> [AIM OF THE EXERCISE]
Search the data below for the line containing "Task: Click the 6248.90 price scale label", then please set down that line and all remaining ones exactly as written.

━━━ DATA SECTION ━━━

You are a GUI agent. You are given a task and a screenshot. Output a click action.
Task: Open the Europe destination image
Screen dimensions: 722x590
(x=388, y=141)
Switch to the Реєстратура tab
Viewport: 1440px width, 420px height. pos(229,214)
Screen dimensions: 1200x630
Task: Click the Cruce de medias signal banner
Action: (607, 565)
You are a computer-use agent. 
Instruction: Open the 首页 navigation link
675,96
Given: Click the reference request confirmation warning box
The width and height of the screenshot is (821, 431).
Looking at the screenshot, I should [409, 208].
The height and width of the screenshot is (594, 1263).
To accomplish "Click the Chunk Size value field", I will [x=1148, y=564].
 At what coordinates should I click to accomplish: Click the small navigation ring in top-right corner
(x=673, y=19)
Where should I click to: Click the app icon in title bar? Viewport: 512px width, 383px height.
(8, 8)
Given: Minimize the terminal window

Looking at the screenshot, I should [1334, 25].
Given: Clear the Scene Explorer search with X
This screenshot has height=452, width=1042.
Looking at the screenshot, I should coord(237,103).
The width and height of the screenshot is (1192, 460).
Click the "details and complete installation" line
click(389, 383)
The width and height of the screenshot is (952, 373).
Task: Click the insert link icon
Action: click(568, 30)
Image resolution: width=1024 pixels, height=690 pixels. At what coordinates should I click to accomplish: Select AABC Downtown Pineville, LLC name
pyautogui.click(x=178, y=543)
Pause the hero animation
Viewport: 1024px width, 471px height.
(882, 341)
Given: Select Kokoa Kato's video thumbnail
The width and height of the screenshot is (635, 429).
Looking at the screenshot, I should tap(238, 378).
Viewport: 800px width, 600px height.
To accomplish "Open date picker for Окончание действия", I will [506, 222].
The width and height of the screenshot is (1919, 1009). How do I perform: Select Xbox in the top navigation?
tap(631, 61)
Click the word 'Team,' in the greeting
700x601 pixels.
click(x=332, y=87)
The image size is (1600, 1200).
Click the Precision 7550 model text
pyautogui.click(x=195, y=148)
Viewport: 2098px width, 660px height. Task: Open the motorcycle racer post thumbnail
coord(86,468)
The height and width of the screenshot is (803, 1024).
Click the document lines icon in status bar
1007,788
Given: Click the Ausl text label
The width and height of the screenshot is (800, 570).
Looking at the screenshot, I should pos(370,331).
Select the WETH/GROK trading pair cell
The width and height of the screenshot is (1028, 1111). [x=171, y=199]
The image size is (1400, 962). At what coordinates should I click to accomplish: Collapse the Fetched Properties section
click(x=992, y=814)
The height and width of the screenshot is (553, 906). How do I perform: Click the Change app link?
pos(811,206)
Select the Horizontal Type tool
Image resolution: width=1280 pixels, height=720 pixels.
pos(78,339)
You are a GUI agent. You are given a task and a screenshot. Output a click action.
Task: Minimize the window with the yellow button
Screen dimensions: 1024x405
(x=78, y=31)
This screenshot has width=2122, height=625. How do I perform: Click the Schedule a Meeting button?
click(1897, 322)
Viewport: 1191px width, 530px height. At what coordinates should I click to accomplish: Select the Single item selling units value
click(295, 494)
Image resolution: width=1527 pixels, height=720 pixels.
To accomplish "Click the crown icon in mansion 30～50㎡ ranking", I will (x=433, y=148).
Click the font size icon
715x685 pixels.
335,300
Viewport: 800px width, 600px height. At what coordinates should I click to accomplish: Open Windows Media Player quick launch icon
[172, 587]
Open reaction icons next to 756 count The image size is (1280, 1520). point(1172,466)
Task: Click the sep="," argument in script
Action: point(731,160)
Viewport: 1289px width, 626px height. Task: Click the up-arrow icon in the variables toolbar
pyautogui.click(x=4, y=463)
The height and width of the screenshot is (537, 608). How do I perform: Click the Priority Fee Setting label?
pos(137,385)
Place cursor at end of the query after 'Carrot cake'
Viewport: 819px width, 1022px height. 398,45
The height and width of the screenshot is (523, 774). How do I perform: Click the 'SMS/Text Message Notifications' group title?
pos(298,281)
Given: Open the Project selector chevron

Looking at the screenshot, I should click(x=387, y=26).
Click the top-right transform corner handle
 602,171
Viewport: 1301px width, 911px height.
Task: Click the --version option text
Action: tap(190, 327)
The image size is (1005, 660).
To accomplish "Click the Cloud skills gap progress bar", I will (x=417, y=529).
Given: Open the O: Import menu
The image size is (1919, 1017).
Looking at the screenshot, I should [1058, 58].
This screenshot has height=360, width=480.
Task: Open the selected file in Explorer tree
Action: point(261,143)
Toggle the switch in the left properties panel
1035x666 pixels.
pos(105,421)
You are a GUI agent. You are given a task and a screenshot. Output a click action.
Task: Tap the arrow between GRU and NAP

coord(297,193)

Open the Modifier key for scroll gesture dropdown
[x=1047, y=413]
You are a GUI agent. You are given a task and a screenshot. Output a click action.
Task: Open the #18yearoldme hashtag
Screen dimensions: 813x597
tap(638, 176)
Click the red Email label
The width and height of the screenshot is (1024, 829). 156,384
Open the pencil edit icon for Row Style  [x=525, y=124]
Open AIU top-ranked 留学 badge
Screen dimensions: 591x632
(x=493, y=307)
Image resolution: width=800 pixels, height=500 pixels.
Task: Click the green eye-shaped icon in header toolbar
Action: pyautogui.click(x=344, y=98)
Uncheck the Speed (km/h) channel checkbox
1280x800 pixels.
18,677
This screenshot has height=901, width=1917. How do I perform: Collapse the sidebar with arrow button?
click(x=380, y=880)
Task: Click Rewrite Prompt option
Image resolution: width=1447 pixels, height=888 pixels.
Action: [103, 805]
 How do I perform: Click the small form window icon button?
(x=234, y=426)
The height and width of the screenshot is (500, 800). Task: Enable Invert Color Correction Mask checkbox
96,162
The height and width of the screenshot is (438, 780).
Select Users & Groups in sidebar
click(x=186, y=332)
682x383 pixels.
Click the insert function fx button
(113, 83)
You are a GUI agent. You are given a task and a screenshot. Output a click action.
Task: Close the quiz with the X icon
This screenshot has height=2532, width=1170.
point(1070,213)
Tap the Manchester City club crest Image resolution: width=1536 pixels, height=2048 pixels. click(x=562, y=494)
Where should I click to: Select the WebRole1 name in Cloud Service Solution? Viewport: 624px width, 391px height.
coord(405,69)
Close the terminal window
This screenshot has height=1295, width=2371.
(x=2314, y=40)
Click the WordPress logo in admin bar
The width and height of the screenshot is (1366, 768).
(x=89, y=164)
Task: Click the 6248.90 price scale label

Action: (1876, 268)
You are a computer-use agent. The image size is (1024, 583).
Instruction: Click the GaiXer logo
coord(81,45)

━━━

> [FINISHED TASK]
Task: Click the 6248.90 price scale label

Action: (1876, 268)
You are a computer-use agent. The image size is (1024, 583).
Instruction: Click the GaiXer logo
coord(81,45)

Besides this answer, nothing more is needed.